*Exercise prompt*.
Please transcribe, word for word, only the lines from the one containing "How do I perform: Open" through the last line of the records below, both included, and leave out every picture.

Stored entries:

———

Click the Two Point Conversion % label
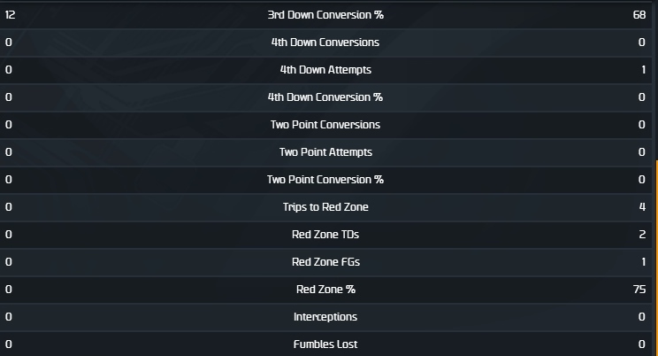Viewport: 658px width, 356px height. point(325,180)
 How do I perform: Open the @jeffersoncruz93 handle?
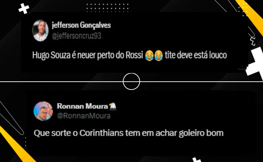point(76,36)
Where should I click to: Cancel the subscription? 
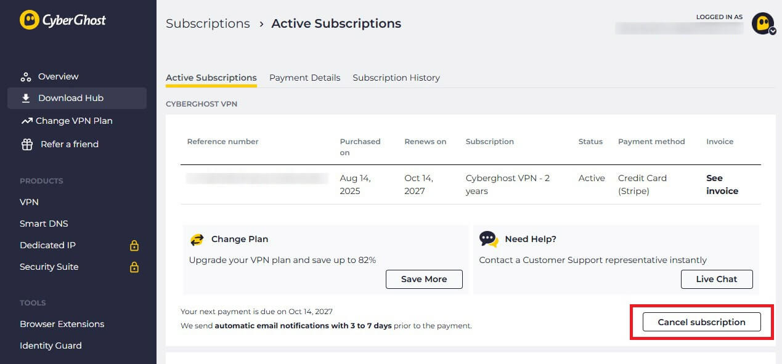click(x=701, y=322)
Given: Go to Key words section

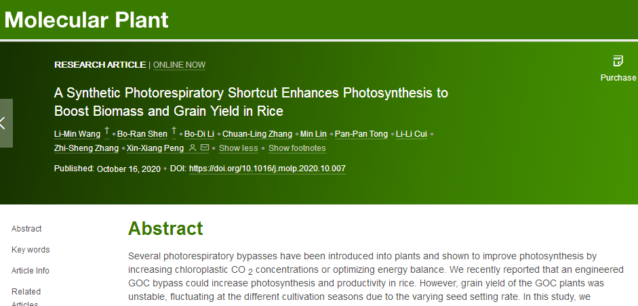Looking at the screenshot, I should (x=31, y=250).
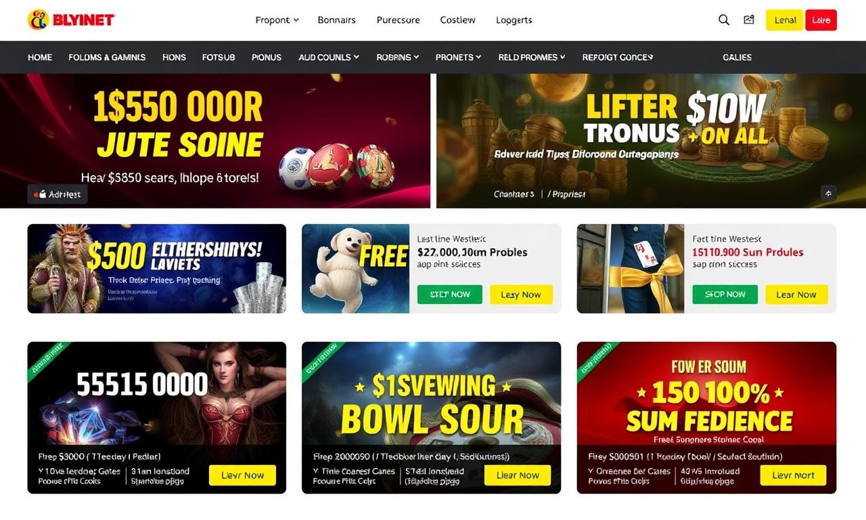Open the $500 ELTHERSHIRYS promo banner
866x520 pixels.
[156, 269]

———

*Answer section*.
 How do I perform: Open the @jeffersoncruz93 handle?
point(76,36)
Where should I click to: Cancel the subscription? 
click(x=701, y=322)
Given: Go to Key words section

Looking at the screenshot, I should (x=31, y=250).
Open the $500 ELTHERSHIRYS promo banner
866x520 pixels.
[156, 269]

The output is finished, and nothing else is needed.